La dinamicidad de la obra
escultura del maestro Martínez Velarde nos habla de una intensa preocupación
por el misterio femenino, dando cuenta sus formas así de sus momentos
esenciales, vertidos en un repertorio de actitudes y maneras que
impregnan su morfología de un profundo movimiento de introspección y
concentrado ensimismamiento, donde lo mismo aparecen los estigmas de
ancestrales sojuzgamientos, que las potencias rítmicas e intuitivas de
las estaciones.
La sabia combinación de
líneas centrípetas y centrífugas, cuya amplio vuelo y muda densidad de bronce
recuerda con frecuencia la alada gravedad de un Zúñiga y la influencia de la
forma tradicional de las modelos nacionalistas clásicas de la Escuela de
Pintura, Escultura y Grabado La Esmeralda. Su visión de la maternidad indígena,
etnia de grandiosa fuerza resistente y sin par cariño por los suyos, es
resuelta inmejorablemente por el artista mostrando lo que hay en la figura de
serena amabilidad, de dulce ternura casi animal por los terneros o de imagen de
flor y de semilla. El maestro Martínez Velarde, a partir de
la síntesis eidética de imágenes sólitas y presentes, logra de
tal manera una especie de generalización a escala esencial, o de
universalización estética.

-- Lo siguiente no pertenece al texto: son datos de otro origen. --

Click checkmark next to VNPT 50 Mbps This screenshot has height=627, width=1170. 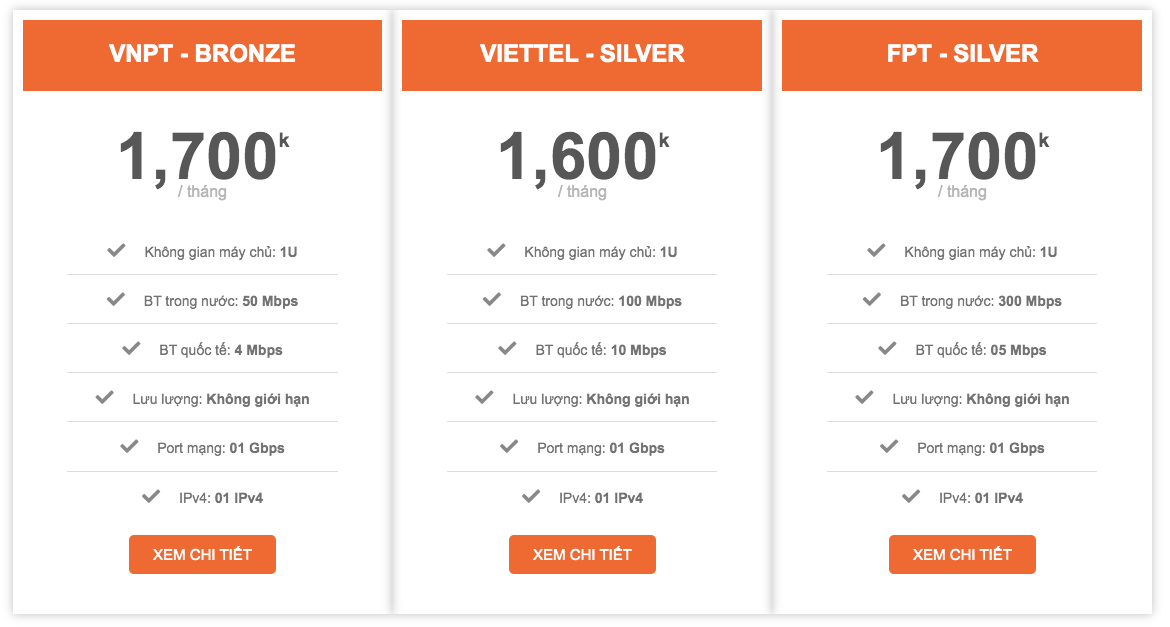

La belleza es así representada en todo lo que tiene de
alegre línea y de denso capricho.-producto todo ello de su entrenamiento en una
escuela centenaria que ha logrado, en la especialización del dibujo en
combinación con el volumen del bronce o de cantera, la excelencia de la
imantación atmosférica y en la absorción de la chispa de la tradición,
con lo que ella misma entraña de ductilidad y de retoño de la nueva vida.
Porque si en su pintura el
maestro Martínez Velarde lucha entre los tonos de los colores y de las formas
en el tormentoso paisaje de la luz enfrentada con las sombras, contagiándose su
obra así de una especie de animismo arcaico y de viveza mortecina, en su
escultura en cambio es patente la manifestación de esa lucha pero en lo que
tiene de corriente inversa y a la vez complementaria, donde las sombras
estáticas de la materia luchan contra la luz del movimiento -resolviendo todo
ello en la integración de la doble reflexión plástica, que a la vez es
autoconcepción del autor y modulación del espacio, por la depuración de unas
cuantas imágenes cargadas de energía y de circunstancialidad.